De la cocina de su casa pasó a una cocina profesional y a formalizar la empresa. "Nadie sabía qué eran los alfajores ni el dulce de leche. Lo que hice fue crear una categoría nueva de producto en Islandia", explica. La escala llegó rápido: cafeterías, tiendas gourmet y, luego, Hagkaup, una de las cadenas de supermercados más grandes de Islandia. "Tuve una reunión tipo Shark Tank. Me dieron 15 minutos para explicar el producto y a los cuatro días me llamaron y me dijeron que lo querían sus góndolas", cuenta.

Hoy, Re Argentina produce entre 3.000 y 4.000 alfajores mensuales, todos artesanales, hechos a mano. Está presente en unas 20 tiendas, en Hagkaup y en 7 cafeterías que funcionan como grandes vidrieras.

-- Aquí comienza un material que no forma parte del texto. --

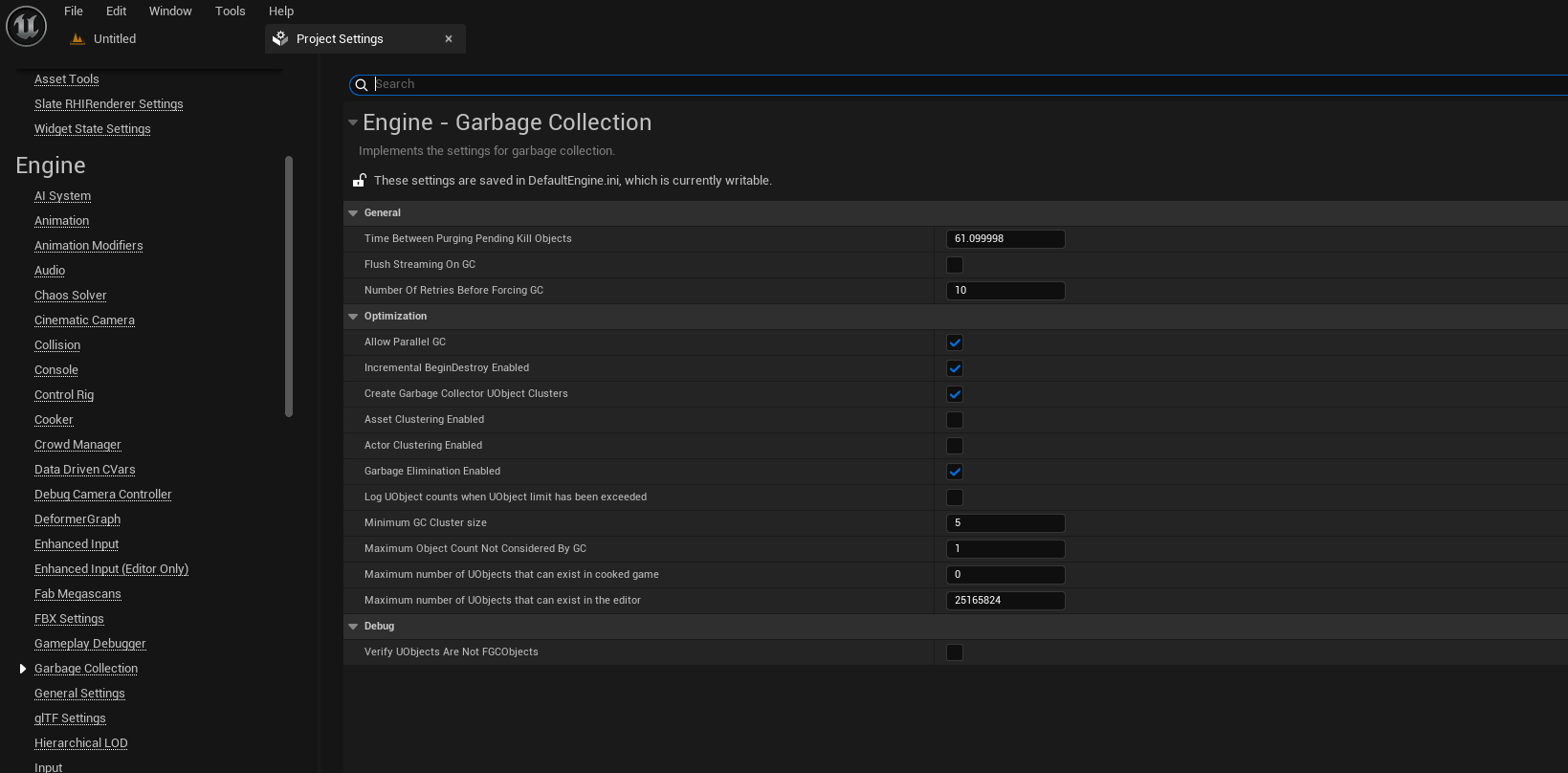Screen dimensions: 1568x773
Task: Open the Chaos Solver settings link
Action: pos(71,296)
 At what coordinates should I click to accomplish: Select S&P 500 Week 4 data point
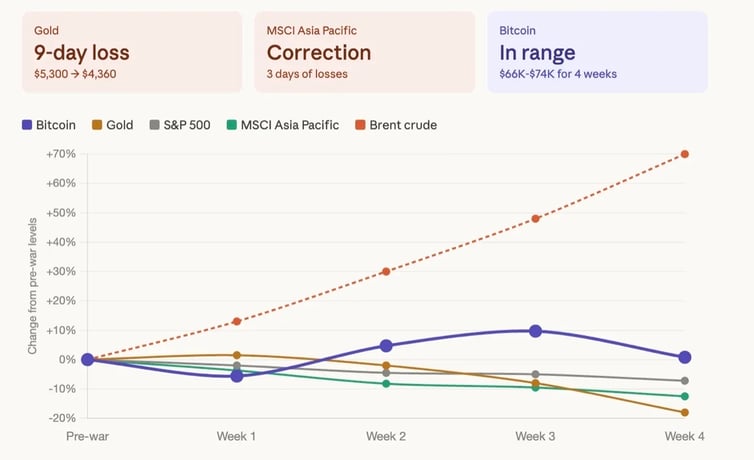point(685,381)
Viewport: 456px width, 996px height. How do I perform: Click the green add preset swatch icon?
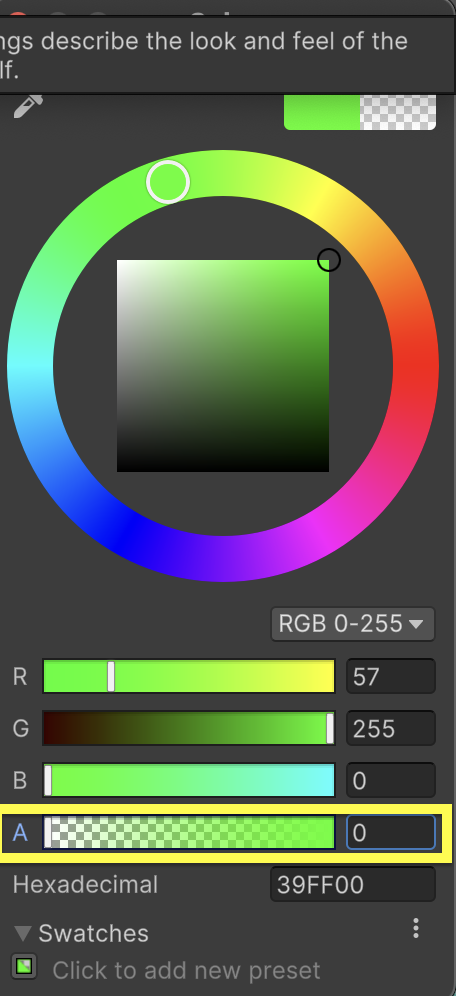click(x=24, y=967)
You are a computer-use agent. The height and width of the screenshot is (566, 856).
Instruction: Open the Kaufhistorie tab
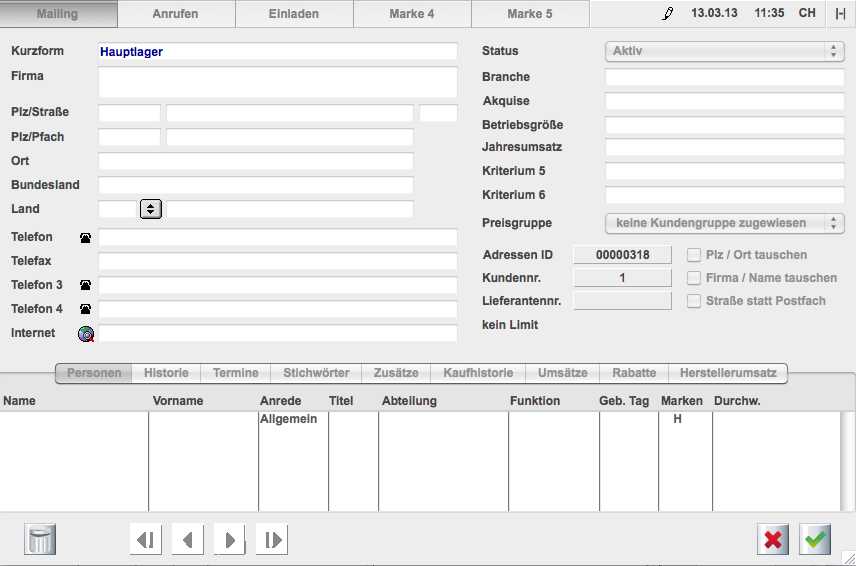(x=477, y=373)
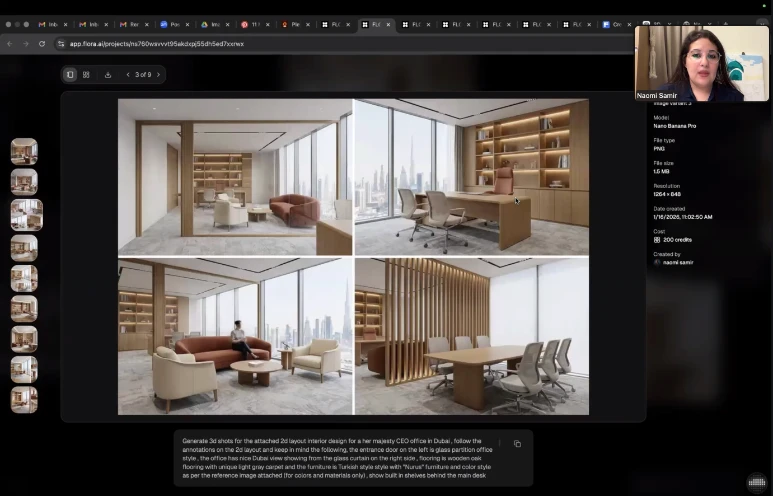Switch to the first Gmail Inbox tab

(50, 24)
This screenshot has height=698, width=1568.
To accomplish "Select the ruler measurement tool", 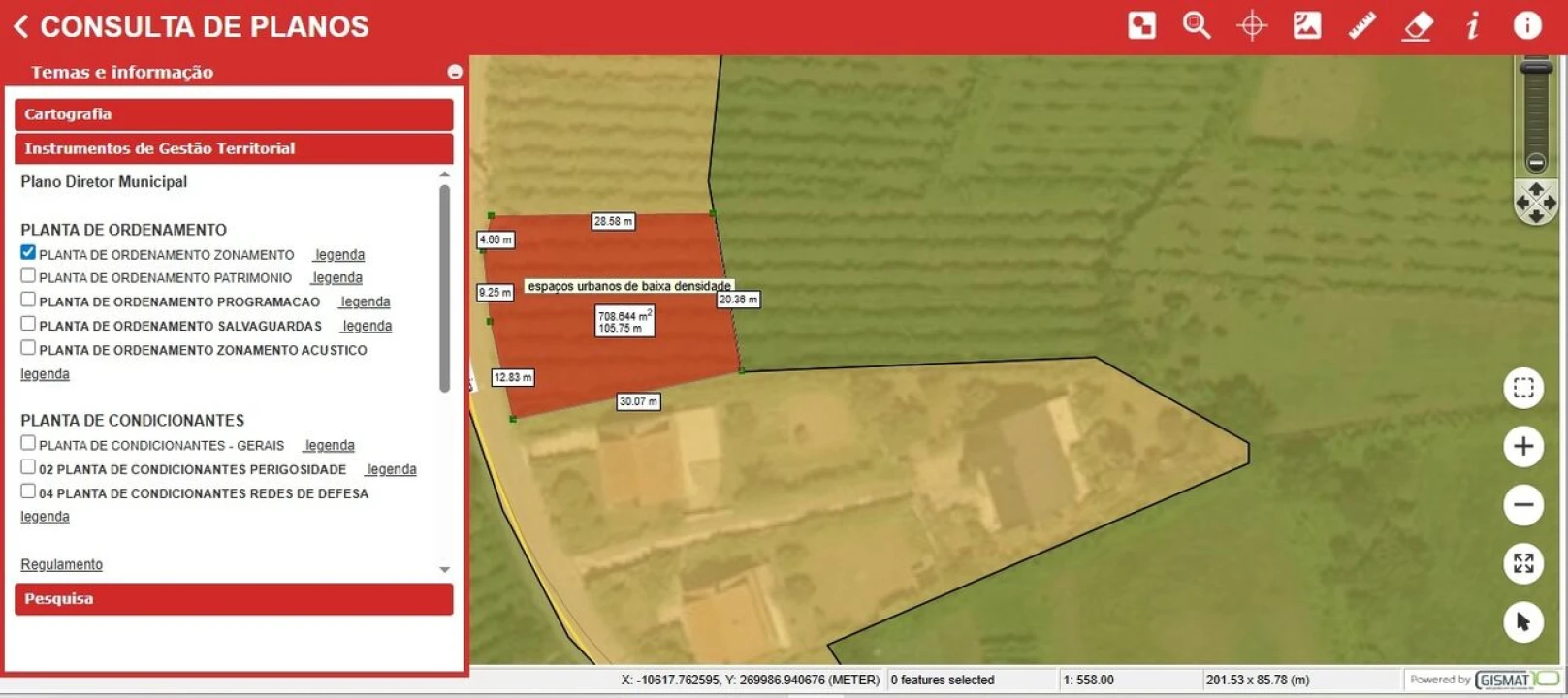I will (1361, 25).
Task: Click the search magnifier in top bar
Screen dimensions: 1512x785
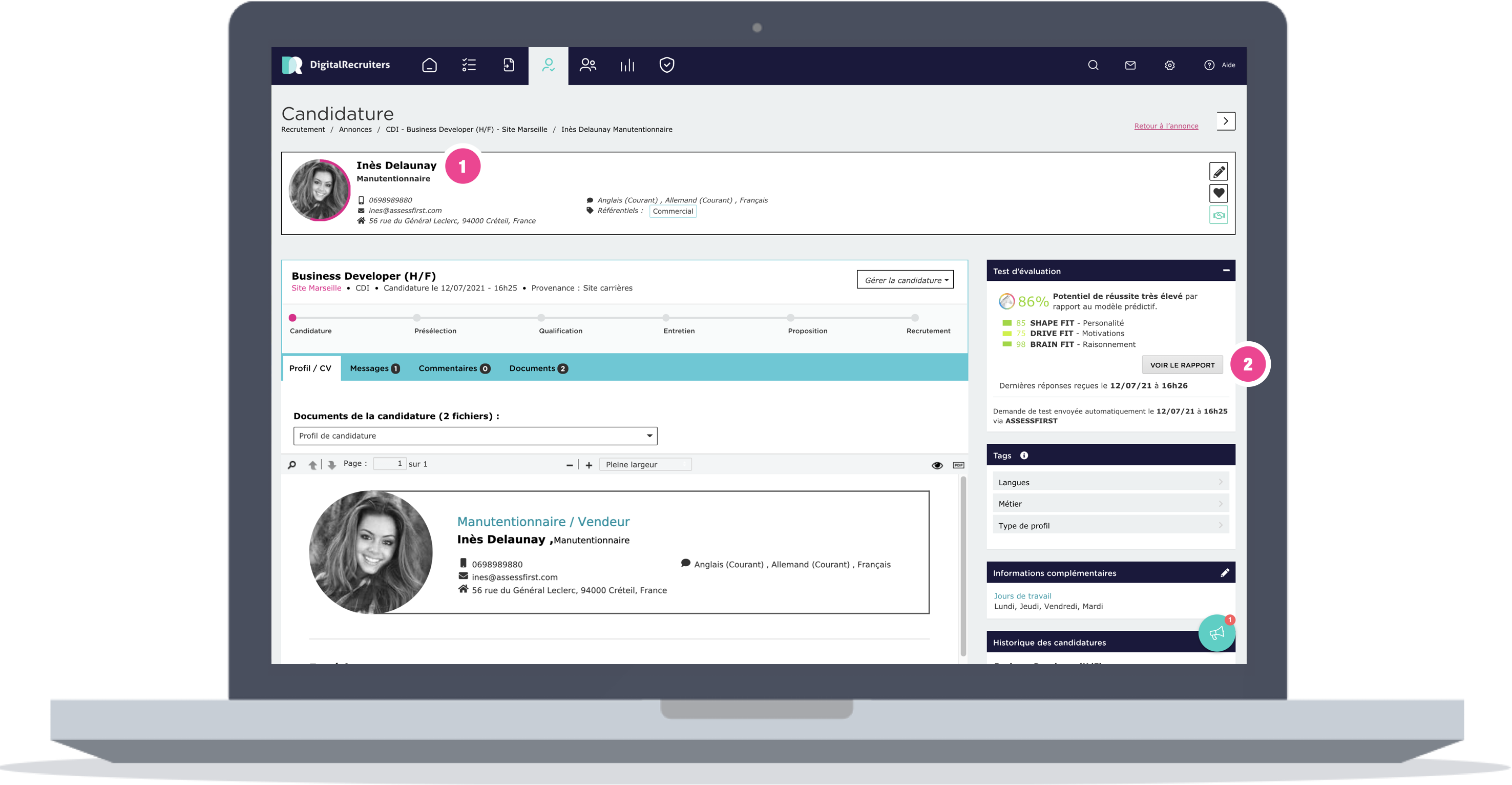Action: [x=1093, y=65]
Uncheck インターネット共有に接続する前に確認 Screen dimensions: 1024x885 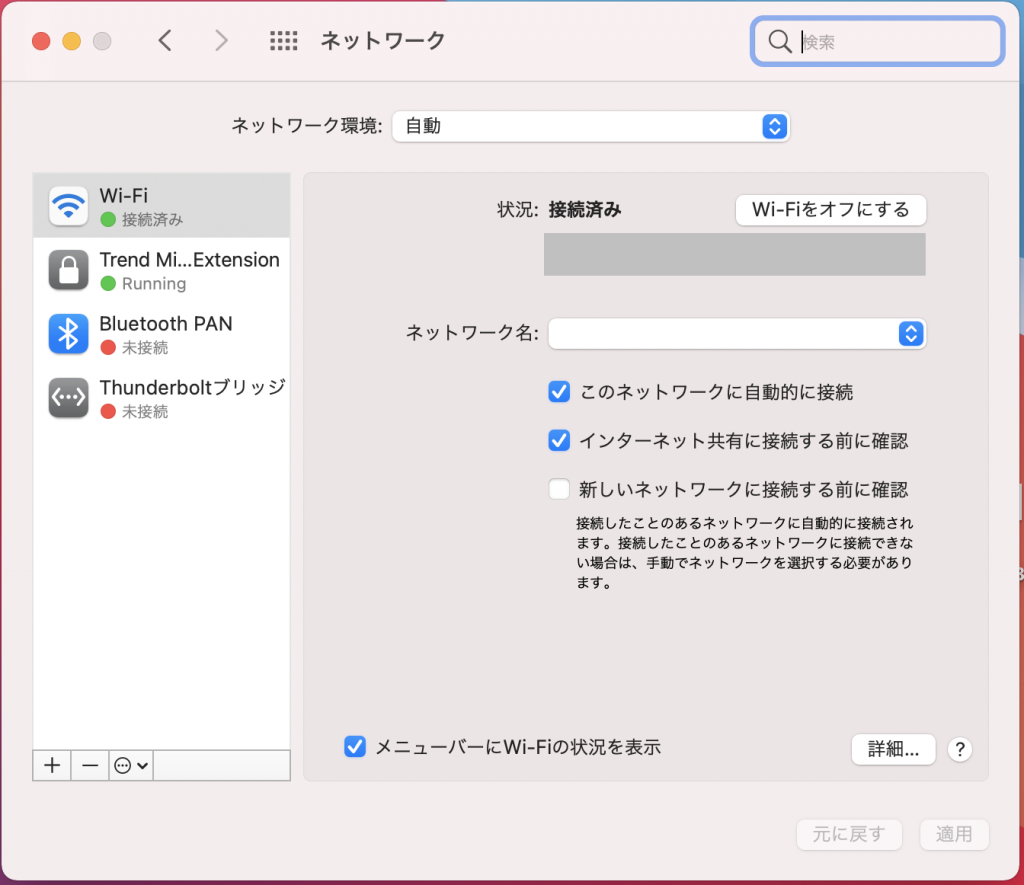tap(559, 440)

También sumó dulce de leche propio, elaborado por una empresa argentina con base en España. "Pasé de comprar baldes de 4 kilos a recibir un pallet de 500 kilos en la puerta de mi casa", cuenta, todavía con asombro.

El diferencial, según Valvo, está a la vista… y en el sabor. "Lo primero que impacta es lo estético. Nunca vieron algo así. Después, cuando lo prueban, el sabor los termina de convencer". El producto, además, dialoga con el mercado local: usa chocolate islandés Omnom y una de las versiones incorpora regaliz, un clásico nórdico.

Los precios reflejan la realidad islandesa: una cajita de alfajores cuesta alrededor entre 12 y 18 euros, dependiendo de la cantidad, el diseño y sabor. "No son precios argentinos, obviamente, no se puede ni compara", aclara. En el mercado islandés, Re Argentina compite con productos como los macarons franceses, posicionándose como una opción premium y distintiva.

Pasó de comprar baldes de Dulce de Leche de 4 kilos a recibir pallets de 500 kilos en su casa

Valvo está en tratativas para exportar a Noruega y Dinamarca. El año pasado fue invitada a la embajada argentina en Noruega, donde hizo una presentación junto a 14 bodegas. En mayo planea volver a Oslo para cerrar acuerdos comerciales.

¿Se puede vivir de un emprendimiento de alfajores en Islandia? "Sí se puede vivir de esto. Pero emprender, y sobre todo en otro país, no es fácil. Está la barrera idiomática: yo hablo inglés pero no hablo islandés. Necesitás ponerle mucho amor, mucha garra, mucho corazón y mucho empuje. Por suerte el argentino tiene mucho de eso y está muy acostumbrado a ponerle demasiada onda a todo", responde con convicción.

Con Re Argentina consolidada en Islandia y mirando hacia la expansión escandinava, Valvo empieza a soñar con volver a Argentina. No para quedarse, sino para abrir una tienda Re Argentina "Este mes voy de vacaciones, pero también a tantear un poco y ver qué se puede hacer", anticipa.

Desde Buenos Aires hasta Reikiavik, pasando por Sicilia y con la vista puesta en toda Escandinavia, la historia de Carla Valvo es la de una mujer que convirtió una crisis en una oportunidad, el desamor en impulso creativo y los alfajores artesanales de maicena y dulce de leche en un producto de culto en uno de los lugares más remotos del planeta. Re Argentina es la prueba de que, con creatividad y trabajo, los sueños pueden tomar formas inesperadas. Incluso la de un mapa de Islandia.